:: Exercise goal ::
What you write should match, word for word, the lines from the one containing "Task: Open the Документы icon" through the end of the data, with no pictures.

***** Working data

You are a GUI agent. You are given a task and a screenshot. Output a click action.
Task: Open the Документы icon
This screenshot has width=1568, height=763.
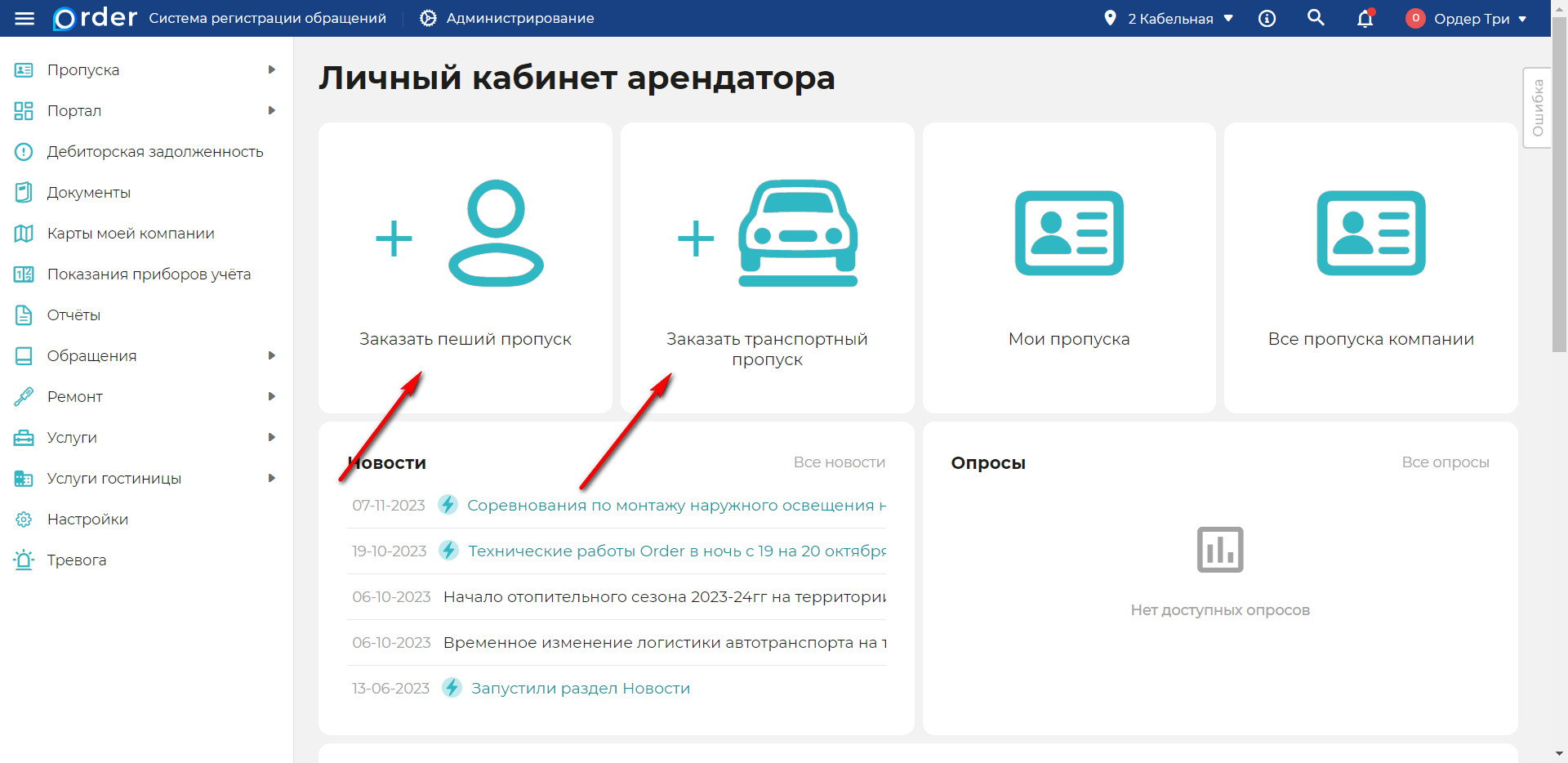click(24, 192)
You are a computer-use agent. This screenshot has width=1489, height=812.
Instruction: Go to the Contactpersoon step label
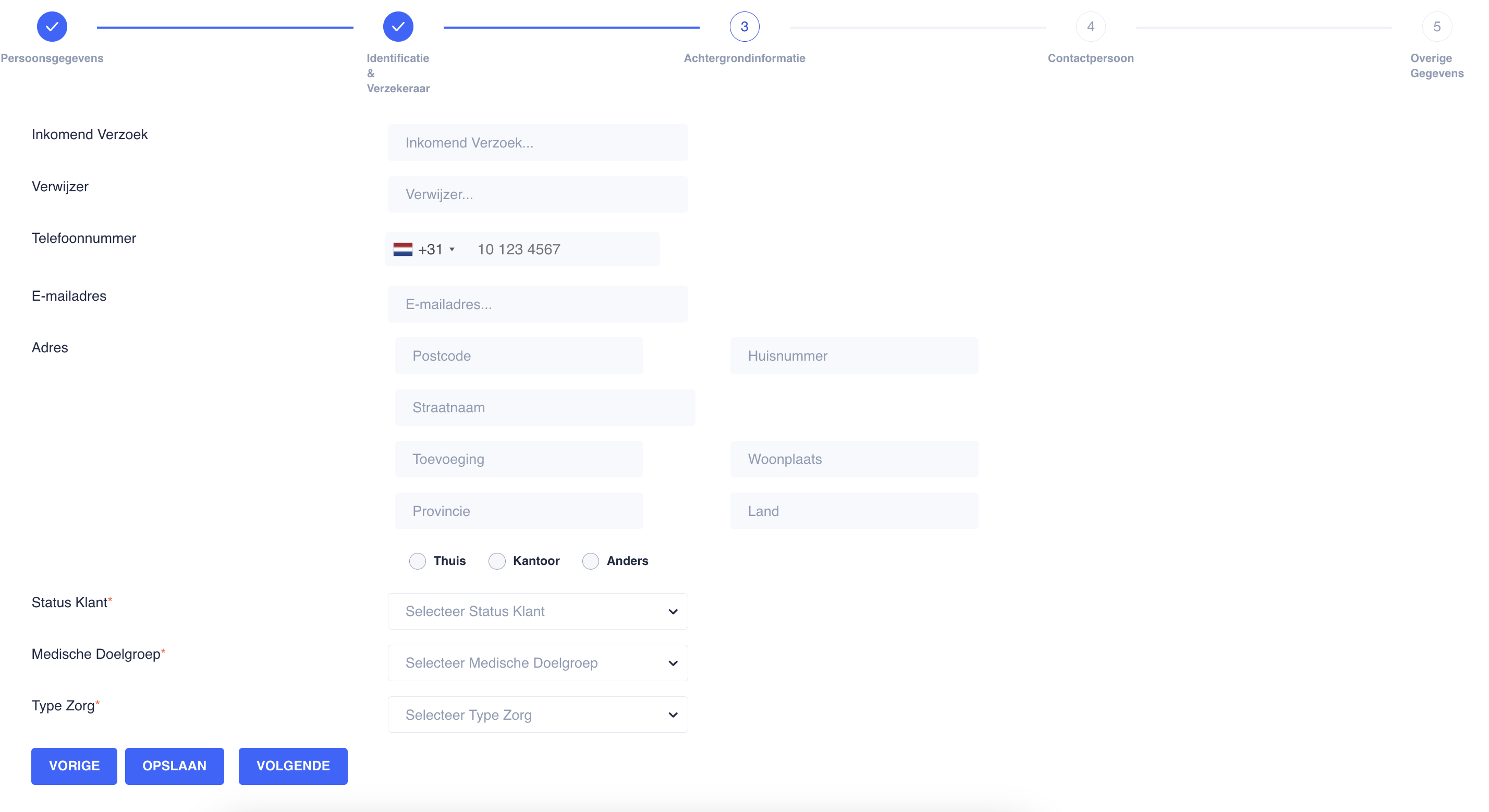click(x=1090, y=58)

**********

:: Worked solution ::
Task: Open the Документы icon
This screenshot has width=1568, height=763.
click(24, 192)
You are a computer-use agent. This screenshot has width=1489, height=812.
Instruction: Go to the Contactpersoon step label
click(x=1090, y=58)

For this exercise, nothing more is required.